# Chiari Malformation Question



## jhartung (Sep 15, 2015)

Hi All,

I am new to neurosurgery coding and I noticed that there are 4 different codes for Chiari Malformation based on what type of malformation the patient has. However, if the physician just documents Chiari Malformation without listing type I, type II, etc. is there a default code to use or can this not be coded at all without the type specified? 

Any help is greatly appreciated!


----------



## tochrist@childrensnational.org (Dec 10, 2018)
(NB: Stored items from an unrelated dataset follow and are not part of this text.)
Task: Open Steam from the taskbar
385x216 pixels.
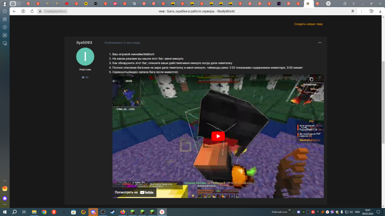Action: [113, 212]
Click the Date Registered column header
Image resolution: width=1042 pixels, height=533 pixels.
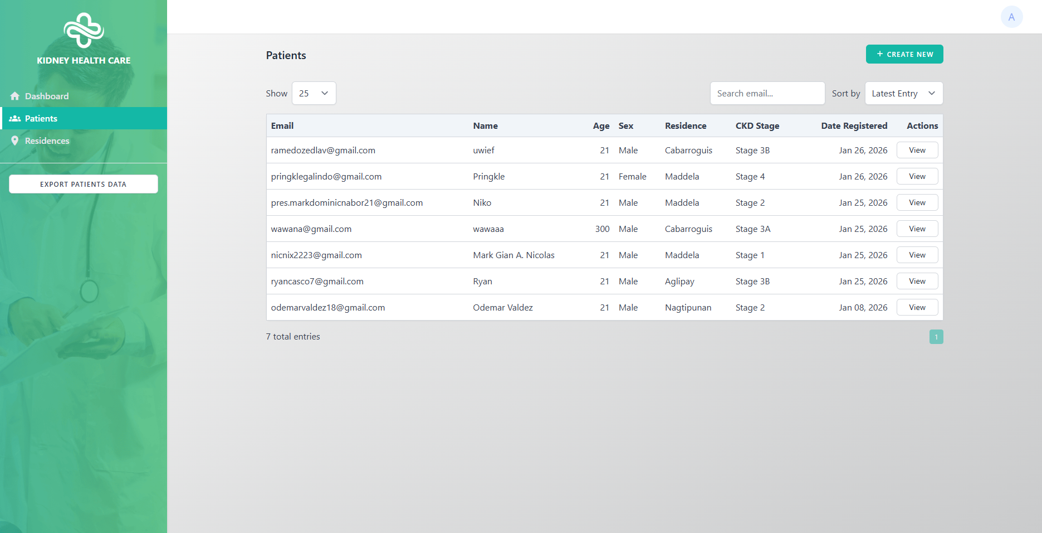point(854,126)

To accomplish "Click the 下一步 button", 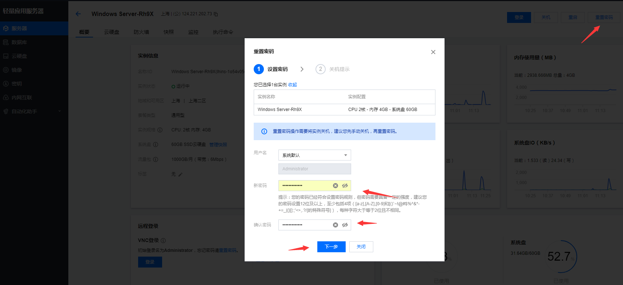I will (331, 247).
*Chiari malformation four types*

*Per coding clinic,* 

Prior to October 1, 1994, all forms of this anomaly were indexed to 741.0, Spina bifida.  Effective Octobter 1, 1994, revisions have been made to the index and the tabular to give direction as to the proper code assignment for each type of Chiari malformation.  

*So I would query the provider for the specificity.*

Arnold-Chiari obstruction or syndrome
Type 1- 348.4, Type II (see also spina bifida) 741.0, Type III 742.0 and Type IV 742.2 

Hope this helps.. 

ICD-10 Chiari's

                   disease or syndrome(hepatic vein thrombosis) I82.0

                   malformation
                                   Type I G93.5
                                   Type II- See Spina bifida 

                   net Q24.8

Budd-Chiari syndrome

   Hepatic vein thrombosis  I82.0

 Arnold-Chiari syndrome-

Type I Compression of brain(stem) G93.5 

Rare congenital anomaly often associated with spina bifida.  The spinal cord is separated into longitudinal halves by a bony, cartilaginous or fibrous septum, each half surrounded by a dural sac.

 Type II Q07.0-

Q07.00 Arnold-Chiari syndrome without spina bifida
Q07.01 with spina bifida
Q07.02 with hydrocephalus 
Q07.03 with spina bifida and hydrocephalus

Type III Q01.- 

Q01.0 Frontal encephalocele
Q01.1 Nasofrontal
Q01.2 Occipital 
Q01.8 Encephalocele of other sites
Q01.9 Encephalocele, unspecified.

Type IV Q04.8

Aronold-Chiari malformation syndrome, type IV
Macrogyria

My question is which code do you use for Chiari malformation 1.5? It states on radiopaedia.org That Chiari 1.5 malformation likely results from a Chiari 1 malformation combined with a smaller posterior fossa that in turn leads to overcrowding and caudal displacement of the medulla.

I thought I saw a coding clinic on it and can't find it.

Have a great day and God Bless!

T~ aka Mr. Christian


----------